Sunday, August 21, 2011

Tall Blind Man with a Cane

Nerves are on edge at my hotel. One rider was collecting his thoughts in the dining area, staring out the window. We chatted about the stress, waiting for our 6pm or later departure this evening to begin Paris Brest Paris. He let on that he was seeking to "rewrite history" since he failed to finish last time. He is a gentle soul, and I began to understand that I wasn't the only one with pre-event jitters, or perhaps more honestly for me at least, pre-event fears.

Next, I took a walk into the small, older village that is at the heart of this modern complex. The church, of course, is the center of the center. Nearby at the fruit store, I encountered another rider who openly conveyed his anxieties. He is in the 84 hour start, which is tomorrow. Given he needs only 84 hours, he must be fairly fast. No matter, watching the 90 hour folks getting ready to leave had him second-guessing his start choice. I began to realize that all of us are nervous, regardless of our talents. He was struck, he confided, that after a year since since his first brevet, it was finally here. I did my best to reassure him his start time choice was the right one, but I am permeated by so many similar choice/doubts I don't honestly know whether I was reassuring to him, hollow-sounding, our whether he even heard me through the din of our mutual doubting.

And then at the patissierie, the Tall Blind Man nearly stumbled over the small child's scooter. Recovering, he went for the exit but walked into my chair and me instead. Too startled and handicapped by my poor French I didn't assist him, allowing others.

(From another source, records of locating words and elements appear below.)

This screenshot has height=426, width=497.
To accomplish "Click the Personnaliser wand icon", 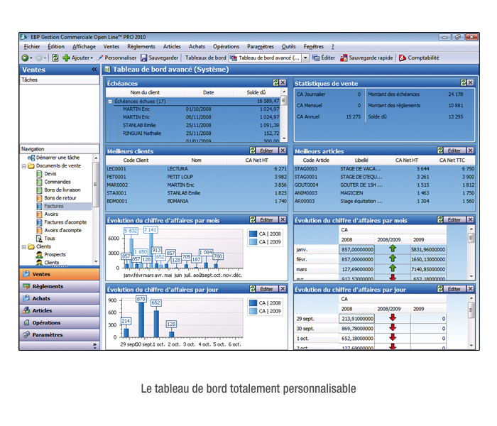I will click(x=100, y=58).
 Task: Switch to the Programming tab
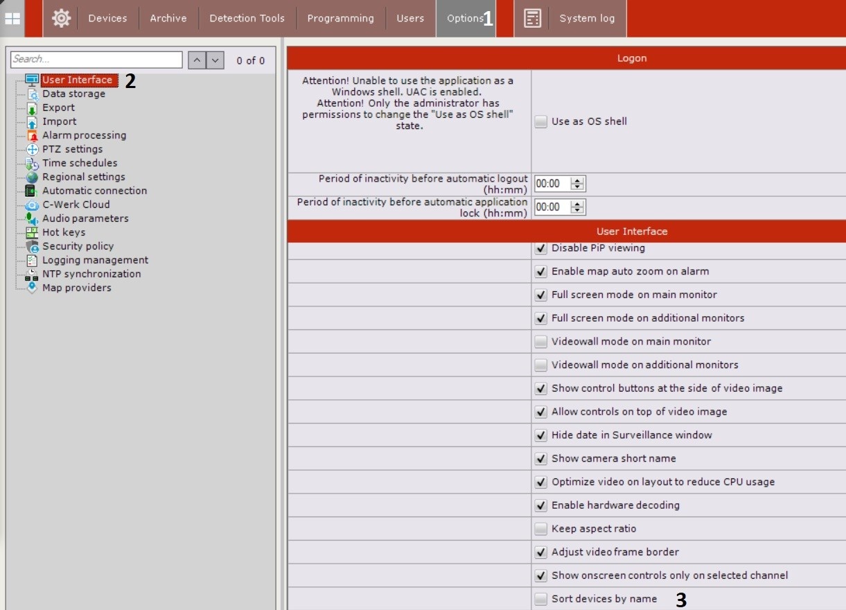pyautogui.click(x=340, y=19)
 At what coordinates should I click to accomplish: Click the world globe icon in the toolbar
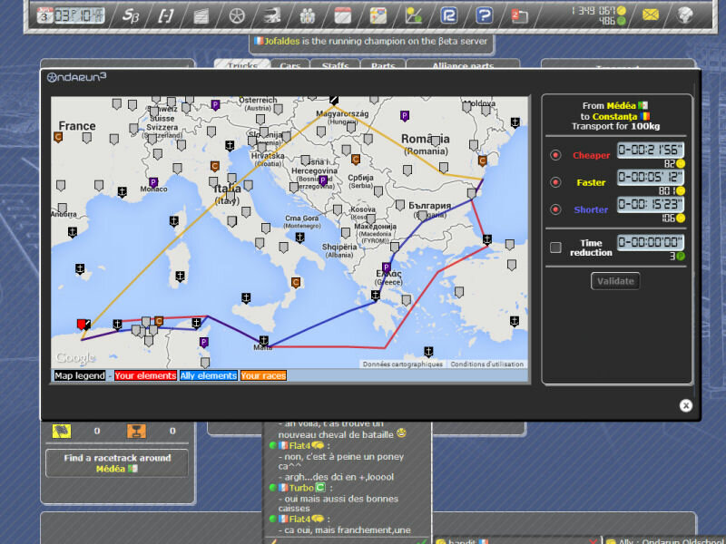684,13
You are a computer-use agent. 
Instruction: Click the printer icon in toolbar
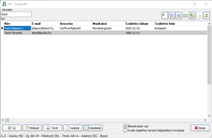(x=172, y=16)
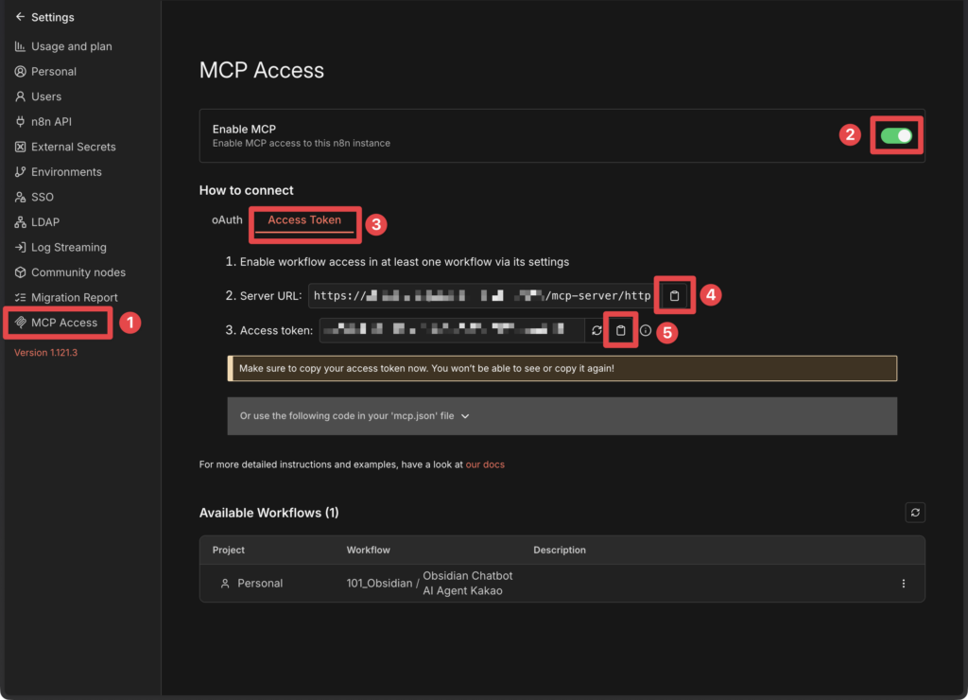View info tooltip beside the access token
This screenshot has width=968, height=700.
(645, 331)
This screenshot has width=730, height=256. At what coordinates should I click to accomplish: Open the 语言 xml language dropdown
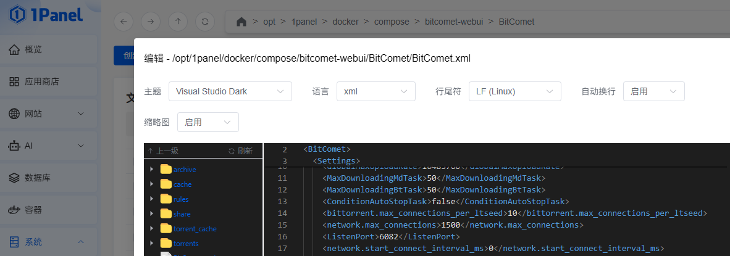point(375,91)
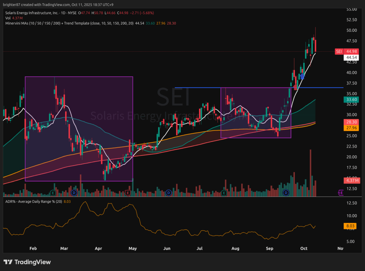Image resolution: width=365 pixels, height=271 pixels.
Task: Click the dividend D marker in early March
Action: tap(74, 193)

And that is when it hit me like a ton of bricks just how much anxiety I was carrying. Moved to tears at last, I set up the Tall Blind Man's daily challenges to buy a baguette against my obsessing with whether I should pack this or that item or leave them behind. Will my knees hold up? My ankle? Will I stumble on this or that self-doubt?

Paris Brest Paris is "mythic", as some say, but it is also self-indulgent. It is just riding a bicycle as a self-chosen challenge. It is not the marathon of unchosen obstacles the Tall Blind Man confronts.

Nevertheless, as I said when I first posted over three years ago, I wanted to explore my limits and my beyond-the-limits. I will get that chance starting this evening, and one thing is clear already: it is primarily about the mind and soul. The body will stumble along the best it can.

Note to my mother who may worry reading this: I think what I've expressed here is normal. I started to self-censor, but why? It is obvious that I am not alone in my doubting. Some cope by bantering, a few by continual bicycle marveling, others ride their bikes.

The calling out to departing riders "Bon Courage" I just heard outside my window reminds me of the other reason I sought out this challenge: making connections.

Soon I will be on my bicycle, pedaling away from doubts and toward a healthier self-exploration...with six thousand other riders and several thousand volunteers who are making it all possible.

UPDATE: A few hours later, I am restored and eager. Off to the start line to rally to Brest and return!

For whatever challenges you face, Bon Courage!


1 comment:

  1. Good luck! Your honesty about self doubt is exceedingly rare, even if the doubt itself is not.

    You've already had an epic adventure just getting there!